Perez runs a tight ship.

Anthony students rarely had homework before her tenure, now it's two hours a night, she said.

She knows most of the parents and kids, and she and her staff know the New Mexico education standards inside and out, administrators said.

Perez can walk into a classroom and immediately know if a teacher's lesson meets the benchmarks, Yturralde said.

At a principals meeting at the beginning of the school year, he asked the principals to name a standard and no one could, Perez said.

"You have to know," she said.

"Behemoth," "monster" notebooks of data track progress, said teacher Lisa Quintis, who coaches teachers who might need extra help with the standards themselves.

That assessment, that accountability is what other schools lack, administrators said.

"Students don't fail, we fail them," Perez said. "If you have a large portion of your kids that are failing, you can't blame it on the kids. There has to be something wrong with you as the adult."

'I just have to hope'

After graduating from Anthony Elementary, the students will enter middle school with its peer pressures and puberty, roadblocks and snags.

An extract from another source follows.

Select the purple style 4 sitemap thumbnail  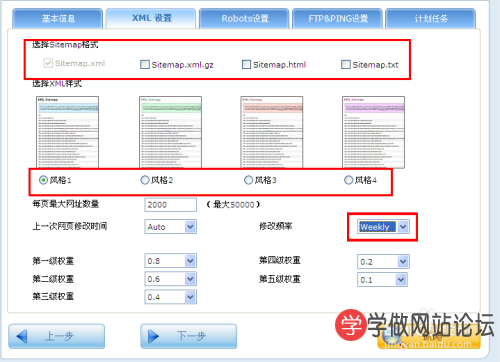point(373,132)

Gadsden Middle School received a "B" rating; Gadsden High School a "D."

At Gadsden Middle, 42.3 percent of students are proficient or advanced in reading and 39.3 percent in math. At Gadsden High, 28.8 percent are proficient or advanced in reading and 28.2 percent in math.

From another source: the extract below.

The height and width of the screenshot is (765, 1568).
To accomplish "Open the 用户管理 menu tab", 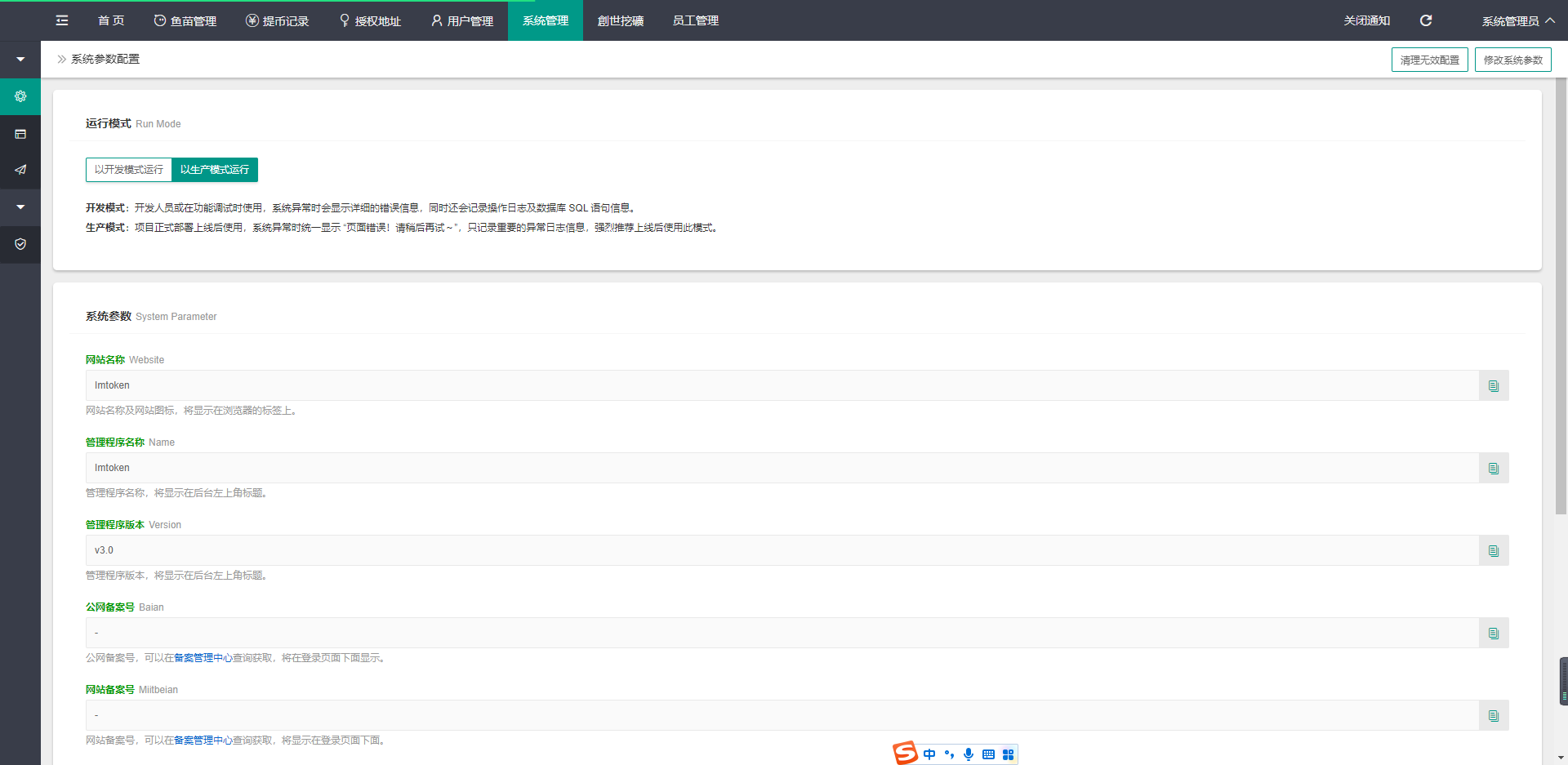I will tap(462, 21).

Only 63 percent of New Mexico students graduate high school, though Yturralde said GISD's rate is higher, 81.2 percent for all three high schools combined. State data show Hispanic students are less likely to graduate than their peers, and low-income and limited English proficiency students even less so.

Gadsden Middle doesn't track how students from individual schools do but is working with Perez to help replicate Anthony's positivity and college emphasis, interim Principal Veronica Quinonez said.

Just instilling that college drive in elementary school might be enough to get Anthony students to college, regardless of the challenges they'll face in middle and high school, Perez said.

"I just have to hope that they won't" get lost in the system, she said. "I guess part of it is I don't want to think that they'll get lost, that they're going to make it through."

Cesar's mother, Araceli Rodriguez, said she's seen big improvements in her kids under Perez. They love school now, and she hopes they'll go to college.

"I think my kids are going to be the first," she said. "My kids are really into it. I'm the one that's nervous they're not going to."

Lindsey Anderson can be reached at 575-541-5462. Follow her on Twitter @l_m_anderson.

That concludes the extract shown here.